The First Amendment guarantees freedom of speech. It protects political speech designed to contribute to the political debate. As James Madison and Thomas Jefferson wrote in the Virginia Resolution of 1798, “[the] right of freely examining public characters and measures, and of free communication among the people thereon … [has] been justly deemed … the only effectual guardian of every other right.”
Not all expression or speech contributes to the political debate. That is why the First Amendment does not protect flag burning, just as it does not protect lap dances, sodomy, public nudity or child pornography. All of these may be labeled “expressive speech.” All of them would land you in jail for most of our history. For nearly two centuries, states prosecuted flag burners. And for nearly 200 years, the federal courts recognized that the First Amendment did not prohibit states from such prosecution.
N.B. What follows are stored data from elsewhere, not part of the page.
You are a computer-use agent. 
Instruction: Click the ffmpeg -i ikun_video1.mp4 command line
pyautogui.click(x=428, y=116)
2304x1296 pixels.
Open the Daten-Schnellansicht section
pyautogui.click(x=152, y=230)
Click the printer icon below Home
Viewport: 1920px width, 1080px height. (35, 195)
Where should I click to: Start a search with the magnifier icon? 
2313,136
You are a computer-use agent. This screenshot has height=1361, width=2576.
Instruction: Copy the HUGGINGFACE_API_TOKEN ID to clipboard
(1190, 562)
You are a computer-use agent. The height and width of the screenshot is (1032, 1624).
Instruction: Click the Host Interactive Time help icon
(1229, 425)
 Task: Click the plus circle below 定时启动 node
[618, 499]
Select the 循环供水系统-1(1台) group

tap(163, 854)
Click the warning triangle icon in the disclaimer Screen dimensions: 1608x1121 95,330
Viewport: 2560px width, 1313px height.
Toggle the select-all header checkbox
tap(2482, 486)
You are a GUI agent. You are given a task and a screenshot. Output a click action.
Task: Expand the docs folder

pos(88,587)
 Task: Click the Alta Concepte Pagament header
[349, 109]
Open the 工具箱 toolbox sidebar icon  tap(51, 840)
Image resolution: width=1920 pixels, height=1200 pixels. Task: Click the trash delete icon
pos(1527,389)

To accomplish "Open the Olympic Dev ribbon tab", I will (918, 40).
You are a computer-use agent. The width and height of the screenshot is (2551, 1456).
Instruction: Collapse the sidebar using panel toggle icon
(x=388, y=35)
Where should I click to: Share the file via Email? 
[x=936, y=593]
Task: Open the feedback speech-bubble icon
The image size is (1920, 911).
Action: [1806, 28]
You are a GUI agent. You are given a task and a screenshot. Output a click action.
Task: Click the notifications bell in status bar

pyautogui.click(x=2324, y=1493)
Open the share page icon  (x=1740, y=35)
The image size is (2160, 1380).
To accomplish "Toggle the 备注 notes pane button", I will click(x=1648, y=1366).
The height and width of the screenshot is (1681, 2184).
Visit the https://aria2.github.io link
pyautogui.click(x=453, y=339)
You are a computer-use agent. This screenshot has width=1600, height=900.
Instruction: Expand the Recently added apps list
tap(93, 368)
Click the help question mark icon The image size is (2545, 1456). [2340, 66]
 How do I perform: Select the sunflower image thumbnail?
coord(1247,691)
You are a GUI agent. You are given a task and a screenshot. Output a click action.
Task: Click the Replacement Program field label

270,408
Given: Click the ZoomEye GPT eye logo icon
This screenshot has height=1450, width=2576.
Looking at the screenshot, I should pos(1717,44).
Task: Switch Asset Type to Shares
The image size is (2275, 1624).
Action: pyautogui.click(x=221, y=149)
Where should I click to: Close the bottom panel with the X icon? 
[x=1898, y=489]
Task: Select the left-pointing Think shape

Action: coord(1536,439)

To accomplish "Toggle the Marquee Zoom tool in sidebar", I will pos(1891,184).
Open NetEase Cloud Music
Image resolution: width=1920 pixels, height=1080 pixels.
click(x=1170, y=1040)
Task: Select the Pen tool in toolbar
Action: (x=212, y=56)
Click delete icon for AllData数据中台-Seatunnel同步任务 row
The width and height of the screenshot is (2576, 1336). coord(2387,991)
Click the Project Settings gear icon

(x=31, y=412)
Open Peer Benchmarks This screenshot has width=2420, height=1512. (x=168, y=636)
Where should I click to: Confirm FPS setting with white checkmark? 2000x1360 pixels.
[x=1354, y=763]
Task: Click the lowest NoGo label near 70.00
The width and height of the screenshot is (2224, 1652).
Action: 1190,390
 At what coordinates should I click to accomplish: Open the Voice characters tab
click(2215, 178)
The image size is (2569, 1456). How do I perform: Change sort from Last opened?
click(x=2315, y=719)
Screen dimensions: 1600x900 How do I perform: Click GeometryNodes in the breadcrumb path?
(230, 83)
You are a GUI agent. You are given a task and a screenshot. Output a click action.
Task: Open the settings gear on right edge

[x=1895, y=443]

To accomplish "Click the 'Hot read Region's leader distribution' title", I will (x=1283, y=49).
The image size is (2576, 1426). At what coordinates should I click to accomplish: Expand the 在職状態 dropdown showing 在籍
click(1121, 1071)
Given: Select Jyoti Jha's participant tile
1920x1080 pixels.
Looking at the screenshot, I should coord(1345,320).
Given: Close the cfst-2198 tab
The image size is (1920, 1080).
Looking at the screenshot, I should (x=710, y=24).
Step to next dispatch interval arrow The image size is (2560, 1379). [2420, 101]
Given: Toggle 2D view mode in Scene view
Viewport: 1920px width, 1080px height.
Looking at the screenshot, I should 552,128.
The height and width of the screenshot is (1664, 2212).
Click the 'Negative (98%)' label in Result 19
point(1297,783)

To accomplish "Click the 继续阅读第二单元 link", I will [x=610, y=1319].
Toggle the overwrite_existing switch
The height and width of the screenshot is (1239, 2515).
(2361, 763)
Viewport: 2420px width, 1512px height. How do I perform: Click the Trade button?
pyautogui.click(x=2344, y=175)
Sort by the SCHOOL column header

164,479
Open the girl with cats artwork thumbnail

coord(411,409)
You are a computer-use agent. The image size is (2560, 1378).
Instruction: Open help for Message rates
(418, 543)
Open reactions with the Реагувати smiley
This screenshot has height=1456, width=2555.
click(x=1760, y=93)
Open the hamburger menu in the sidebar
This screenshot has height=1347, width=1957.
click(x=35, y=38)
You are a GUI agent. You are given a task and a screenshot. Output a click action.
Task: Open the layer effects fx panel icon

In 1989, the Supreme Court suddenly decided that 200 years of legal interpretation were dead wrong. “The way to preserve the flag’s special role is not to punish those who feel differently about these matters,” wrote Justice Brennan. “It is to persuade them that they are wrong. We can imagine no more appropriate response to burning a flag than waving one’s own, no better way to counter a flag burner’s message than by saluting the flag that burns, no surer means of preserving the dignity even of the flag that burned than by – as one witness here did – according its remains a respectful burial.”
This is idiocy, and dangerous idiocy at that. The American flag represents our nation; it represents American values; it represents the blood of those who have died and continue to die on battlefields across the world to protect our freedoms. The American flag does not represent the nonexistent right of traitors to desecrate the stars and bars. When the American flag is burned, it represents a denial of the most fundamental notion of citizenship. Those who burn the flag are no less traitors than those who renounce their citizenship to fight with our enemies. To state that burning the flag is a legitimate form of expression and that we should respond by waving a flag of our own, is to turn political debate from cogent argument to slogan-screaming.
If America is to survive, we must recognize that all parties in political debate have a common ground: belief in America as a nation. The flag represents that belief. Once that common ground is burned, our republic becomes nothing more than an agglomeration of selfish interest groups fighting over scraps of meat.
And yet we are told that to protect those who reject such common ground is noble. “If freedom of speech means anything, it means that we must tolerate not just views we approve but views we oppose,” says Sen. Ted Kennedy, D-Mass.
We are told that to deny such common ground is unimportant. “There are scarcely any instances across America where people are burning the flag. And yet, now we want to set aside the important business of the Senate, health care and energy policy and education, and debate for an entire week this concept of amending our Bill of Rights,” says Sen. Dick Durbin, D-Ill.
Protecting those who urinate, defecate, burn or stomp on our flag is not noble. Protecting our flag from such animals is not unimportant. Our flag is not merely a piece of cloth. Burning the flag is not exercising free speech, but denying American nationhood. We disgrace our origins, our soldiers and ourselves by allowing flag desecration an honored place in the constitutional pantheon of rights.